Le maitre-chien n’a jamais été un père aimant et tendre (du moins en surface) mais c’était quelqu’un de juste et droit dans ses bottes. C’était un très bon instructeur et il m’enseigna l’art de s’occuper d’une meute de molosses pleine d’énergie. Je paraissais chétive à première vue mais mon don de sérénité m’aidait beaucoup et à l’époque je l’utilisais de temps à autres sur les créatures les plus violentes. Je préférais de loin me faire obéir par la douceur que par la brutalité et les cris, du moins avec les animaux. Jamais aucun des chiens de Marvin ne m’avait fait du mal.

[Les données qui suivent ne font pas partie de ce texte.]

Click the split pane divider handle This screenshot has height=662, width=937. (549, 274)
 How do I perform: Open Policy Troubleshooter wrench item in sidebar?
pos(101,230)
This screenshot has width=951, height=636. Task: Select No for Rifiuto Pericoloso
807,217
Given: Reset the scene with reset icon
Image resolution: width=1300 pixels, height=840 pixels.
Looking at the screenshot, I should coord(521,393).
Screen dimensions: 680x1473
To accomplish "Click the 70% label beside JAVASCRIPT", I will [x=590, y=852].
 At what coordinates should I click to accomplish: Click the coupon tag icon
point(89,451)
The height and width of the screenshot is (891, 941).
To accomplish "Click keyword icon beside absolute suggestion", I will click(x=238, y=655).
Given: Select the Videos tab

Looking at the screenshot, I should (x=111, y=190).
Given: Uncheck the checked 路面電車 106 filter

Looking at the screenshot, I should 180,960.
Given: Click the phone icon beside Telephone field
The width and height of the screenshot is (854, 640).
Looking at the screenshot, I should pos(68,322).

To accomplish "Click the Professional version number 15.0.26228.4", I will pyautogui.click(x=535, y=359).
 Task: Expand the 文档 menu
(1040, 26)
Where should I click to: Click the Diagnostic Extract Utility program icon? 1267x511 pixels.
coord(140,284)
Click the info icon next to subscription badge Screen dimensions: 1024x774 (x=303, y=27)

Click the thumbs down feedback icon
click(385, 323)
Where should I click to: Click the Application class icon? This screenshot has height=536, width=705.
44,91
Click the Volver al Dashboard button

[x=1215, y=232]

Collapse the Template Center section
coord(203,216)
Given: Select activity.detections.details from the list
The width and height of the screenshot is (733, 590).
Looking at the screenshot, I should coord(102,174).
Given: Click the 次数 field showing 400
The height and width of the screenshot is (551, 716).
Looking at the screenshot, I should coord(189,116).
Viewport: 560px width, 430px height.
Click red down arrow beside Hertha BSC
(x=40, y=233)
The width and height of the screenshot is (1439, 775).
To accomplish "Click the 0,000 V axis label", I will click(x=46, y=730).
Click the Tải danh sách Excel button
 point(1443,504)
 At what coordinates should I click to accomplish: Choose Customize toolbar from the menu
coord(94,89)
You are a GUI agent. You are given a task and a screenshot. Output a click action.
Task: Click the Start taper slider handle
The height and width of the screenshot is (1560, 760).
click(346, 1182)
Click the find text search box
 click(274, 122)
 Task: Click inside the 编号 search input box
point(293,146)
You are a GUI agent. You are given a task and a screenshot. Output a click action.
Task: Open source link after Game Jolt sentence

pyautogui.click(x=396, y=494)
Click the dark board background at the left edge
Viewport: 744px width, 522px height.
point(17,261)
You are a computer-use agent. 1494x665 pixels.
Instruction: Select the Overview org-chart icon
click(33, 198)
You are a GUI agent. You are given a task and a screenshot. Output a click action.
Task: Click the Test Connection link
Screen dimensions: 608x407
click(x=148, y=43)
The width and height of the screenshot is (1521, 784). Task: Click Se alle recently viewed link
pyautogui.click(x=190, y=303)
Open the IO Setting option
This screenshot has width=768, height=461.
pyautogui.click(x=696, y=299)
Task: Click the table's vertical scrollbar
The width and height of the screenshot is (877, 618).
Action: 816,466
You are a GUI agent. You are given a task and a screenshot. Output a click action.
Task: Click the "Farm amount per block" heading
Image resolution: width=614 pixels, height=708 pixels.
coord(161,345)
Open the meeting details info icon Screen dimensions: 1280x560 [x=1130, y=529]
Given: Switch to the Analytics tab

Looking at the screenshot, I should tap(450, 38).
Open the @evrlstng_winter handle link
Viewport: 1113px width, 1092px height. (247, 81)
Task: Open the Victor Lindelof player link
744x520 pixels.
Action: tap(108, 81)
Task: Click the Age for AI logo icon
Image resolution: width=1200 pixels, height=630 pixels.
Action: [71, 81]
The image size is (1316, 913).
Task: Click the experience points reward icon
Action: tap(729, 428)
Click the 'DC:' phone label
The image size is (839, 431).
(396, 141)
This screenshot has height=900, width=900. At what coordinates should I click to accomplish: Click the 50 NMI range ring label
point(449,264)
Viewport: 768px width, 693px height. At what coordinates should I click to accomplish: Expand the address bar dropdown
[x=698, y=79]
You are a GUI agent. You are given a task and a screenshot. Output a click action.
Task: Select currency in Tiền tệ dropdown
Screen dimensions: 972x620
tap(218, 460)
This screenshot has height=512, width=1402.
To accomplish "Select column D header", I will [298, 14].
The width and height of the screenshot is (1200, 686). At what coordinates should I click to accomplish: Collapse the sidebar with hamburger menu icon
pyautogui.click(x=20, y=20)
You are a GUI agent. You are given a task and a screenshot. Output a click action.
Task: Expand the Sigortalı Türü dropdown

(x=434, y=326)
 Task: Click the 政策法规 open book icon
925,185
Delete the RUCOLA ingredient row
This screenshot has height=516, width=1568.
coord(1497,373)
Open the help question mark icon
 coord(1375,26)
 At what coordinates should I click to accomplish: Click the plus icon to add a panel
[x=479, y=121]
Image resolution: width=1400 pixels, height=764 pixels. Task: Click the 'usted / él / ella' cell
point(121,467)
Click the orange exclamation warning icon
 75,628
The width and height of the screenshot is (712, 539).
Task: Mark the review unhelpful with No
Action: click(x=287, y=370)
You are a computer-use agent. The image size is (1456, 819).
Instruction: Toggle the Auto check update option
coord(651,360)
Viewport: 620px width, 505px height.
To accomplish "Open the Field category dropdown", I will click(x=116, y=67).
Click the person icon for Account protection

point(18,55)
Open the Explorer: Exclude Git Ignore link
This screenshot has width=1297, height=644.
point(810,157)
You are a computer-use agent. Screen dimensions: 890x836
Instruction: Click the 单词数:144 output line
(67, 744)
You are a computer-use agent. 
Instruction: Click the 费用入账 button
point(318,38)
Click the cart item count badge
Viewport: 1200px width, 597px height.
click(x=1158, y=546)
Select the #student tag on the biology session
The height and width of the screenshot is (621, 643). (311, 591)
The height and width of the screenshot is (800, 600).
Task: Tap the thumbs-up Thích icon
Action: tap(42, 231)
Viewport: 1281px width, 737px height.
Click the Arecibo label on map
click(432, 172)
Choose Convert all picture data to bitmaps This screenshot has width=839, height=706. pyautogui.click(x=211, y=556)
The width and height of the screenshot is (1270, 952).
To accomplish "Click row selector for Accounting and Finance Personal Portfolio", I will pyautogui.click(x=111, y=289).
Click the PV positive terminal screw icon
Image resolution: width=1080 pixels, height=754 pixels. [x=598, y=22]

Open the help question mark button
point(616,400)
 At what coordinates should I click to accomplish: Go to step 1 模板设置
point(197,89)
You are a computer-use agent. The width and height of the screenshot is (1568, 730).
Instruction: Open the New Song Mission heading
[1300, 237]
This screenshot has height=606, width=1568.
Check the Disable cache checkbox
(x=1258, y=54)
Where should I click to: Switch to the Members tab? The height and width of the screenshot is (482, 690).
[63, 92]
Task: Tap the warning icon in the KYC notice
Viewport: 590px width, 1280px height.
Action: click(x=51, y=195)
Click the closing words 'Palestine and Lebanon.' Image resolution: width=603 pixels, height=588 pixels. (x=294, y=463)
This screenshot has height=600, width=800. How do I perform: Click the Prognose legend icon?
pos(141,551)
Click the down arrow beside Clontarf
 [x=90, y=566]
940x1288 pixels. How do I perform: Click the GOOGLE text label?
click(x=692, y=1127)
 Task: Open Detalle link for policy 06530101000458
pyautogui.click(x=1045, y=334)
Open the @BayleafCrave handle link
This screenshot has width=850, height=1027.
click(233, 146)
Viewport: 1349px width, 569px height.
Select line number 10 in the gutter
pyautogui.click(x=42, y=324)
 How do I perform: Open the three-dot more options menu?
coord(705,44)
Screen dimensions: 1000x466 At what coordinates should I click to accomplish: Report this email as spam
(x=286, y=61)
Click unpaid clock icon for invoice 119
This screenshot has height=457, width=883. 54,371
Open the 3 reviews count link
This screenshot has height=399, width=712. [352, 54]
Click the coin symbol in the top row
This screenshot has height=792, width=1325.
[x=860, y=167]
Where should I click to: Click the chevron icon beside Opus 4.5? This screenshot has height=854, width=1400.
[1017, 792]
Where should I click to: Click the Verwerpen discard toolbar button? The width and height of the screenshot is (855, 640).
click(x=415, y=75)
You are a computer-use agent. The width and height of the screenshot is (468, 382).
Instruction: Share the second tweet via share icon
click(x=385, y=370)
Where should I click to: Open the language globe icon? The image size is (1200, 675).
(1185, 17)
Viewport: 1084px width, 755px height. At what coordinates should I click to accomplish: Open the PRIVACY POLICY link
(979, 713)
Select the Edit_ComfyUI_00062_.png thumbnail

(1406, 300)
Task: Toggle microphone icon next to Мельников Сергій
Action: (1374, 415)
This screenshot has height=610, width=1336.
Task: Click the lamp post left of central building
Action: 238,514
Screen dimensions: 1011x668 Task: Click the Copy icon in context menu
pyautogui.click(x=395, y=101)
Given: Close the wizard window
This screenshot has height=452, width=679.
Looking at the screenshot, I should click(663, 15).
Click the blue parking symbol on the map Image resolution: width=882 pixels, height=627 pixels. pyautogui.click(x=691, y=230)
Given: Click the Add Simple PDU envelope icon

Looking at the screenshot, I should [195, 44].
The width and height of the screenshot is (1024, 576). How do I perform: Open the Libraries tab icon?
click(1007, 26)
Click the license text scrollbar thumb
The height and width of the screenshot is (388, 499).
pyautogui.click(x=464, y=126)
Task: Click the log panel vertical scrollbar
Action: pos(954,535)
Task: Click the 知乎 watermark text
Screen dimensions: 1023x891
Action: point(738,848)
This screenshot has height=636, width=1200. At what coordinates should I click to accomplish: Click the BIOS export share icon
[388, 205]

Je fus donc élevée parmi les bêtes qu’elles soient domestiques ou sauvages. En effet, j’adorais accompagner Lucille dans ses activités de rôdeuse. Très souvent escortées de Smoke nous battions les bois et les forêts, nous suivions les traces d’animaux et nous chassions de temps à autres. Les courses folles avec Smoke la langue pendante étaient mon passe-temps favori. La nature me fascinait et je m’y sentais comme chez moi. Les biches, les renards et les blaireaux m’observaient souvent de loin sans m’approcher. Parfois leur curiosité et mon envie de les toucher prenaient le dessus et il n’était pas rare que je caresse le flan ou le museau d’un raton ou d’un faon téméraire. La faune locale apaisait mon esprit tourmenté. Mais l’animal qui me fascinait le plus et qui était malheureusement rare dans nos forêts de Norpalie car persécuté pour sa fourrure par les braconniers était le Lynx des neiges. Cette créature presque mythique m’obsédait et je rêvais d’un jour en observer un.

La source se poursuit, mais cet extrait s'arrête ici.